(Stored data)

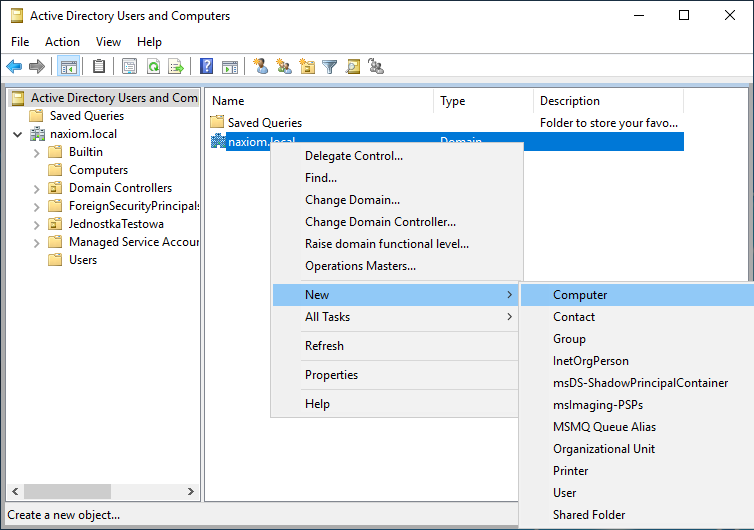Expand the Domain Controllers tree node
The height and width of the screenshot is (530, 754).
pyautogui.click(x=36, y=188)
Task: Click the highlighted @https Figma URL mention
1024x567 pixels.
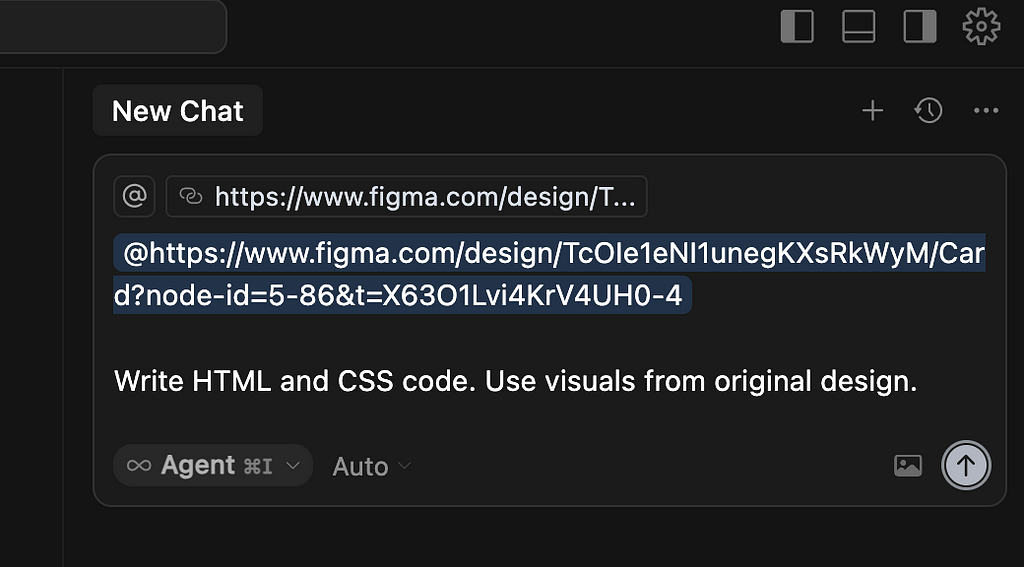Action: [549, 274]
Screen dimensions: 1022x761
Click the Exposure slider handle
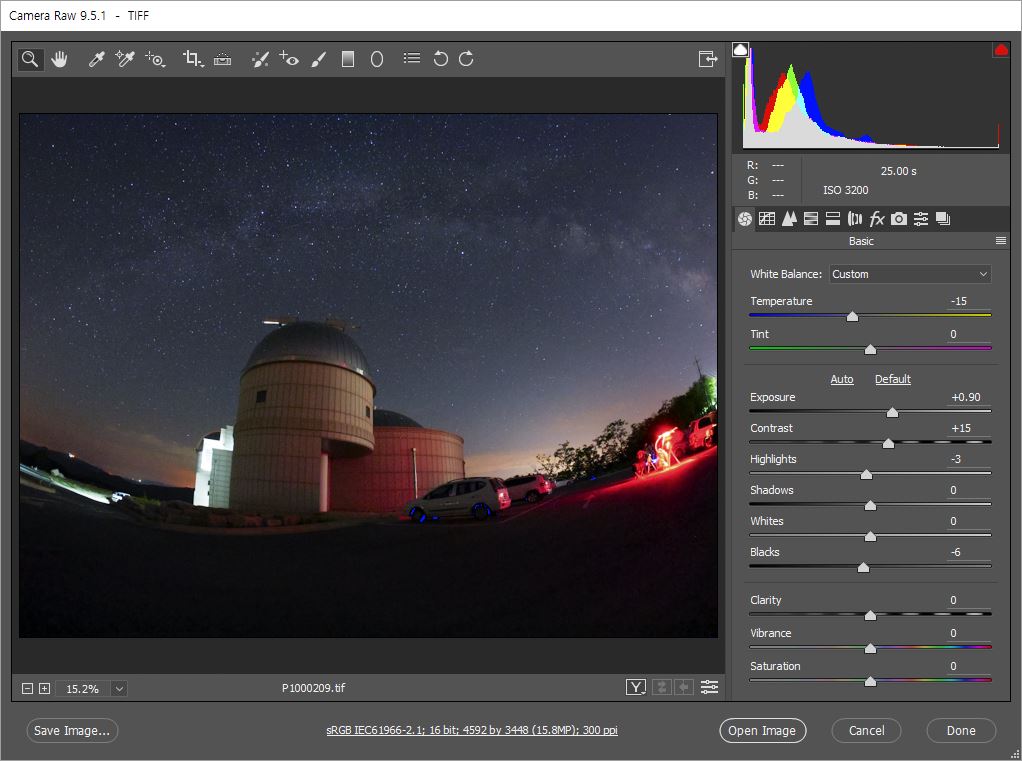point(892,412)
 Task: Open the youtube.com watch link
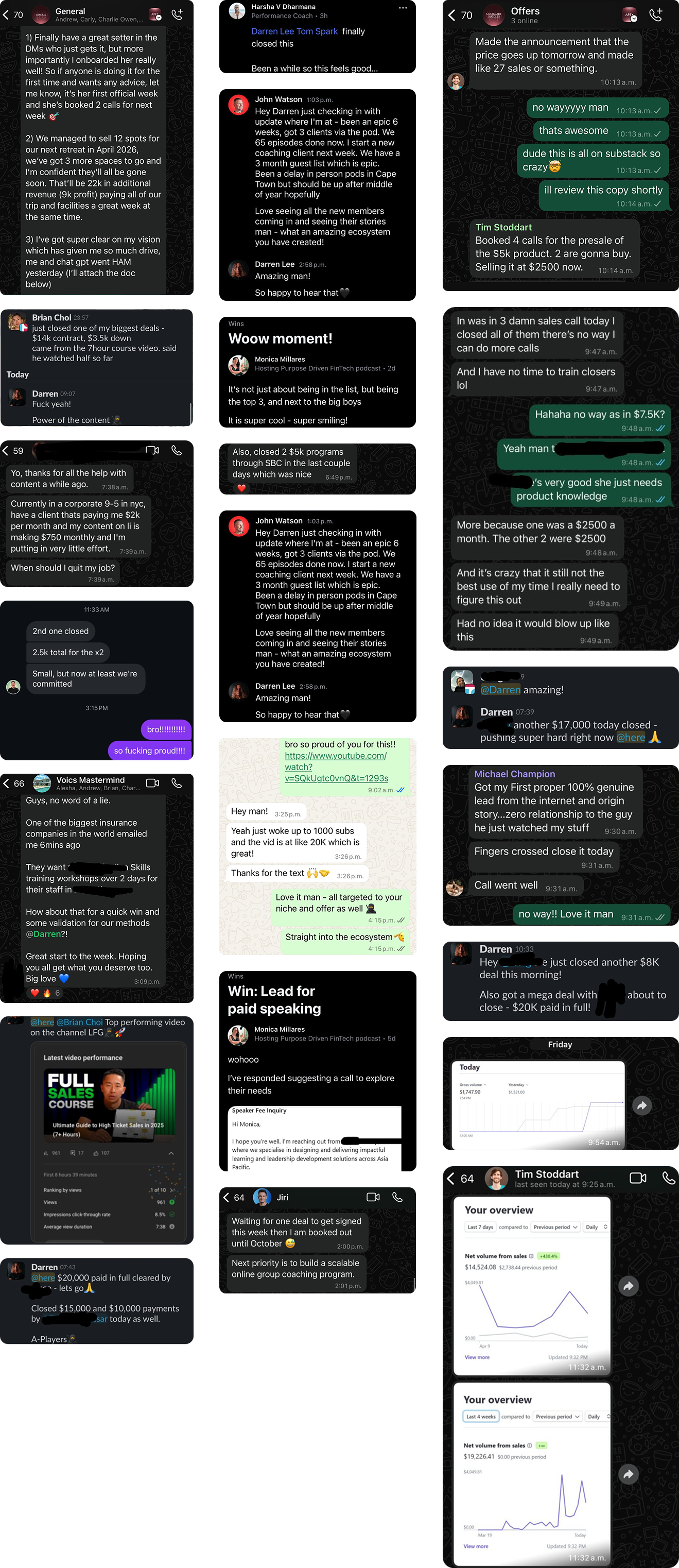pos(336,767)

Exercise objective: Reproduce word for word the lines from the line with "Click the Exposure slider handle" to the end of the entries above, both included, but leave the pictures out.

Task result:
Click the Exposure slider handle
point(892,412)
 Task: Open the youtube.com watch link
pos(336,767)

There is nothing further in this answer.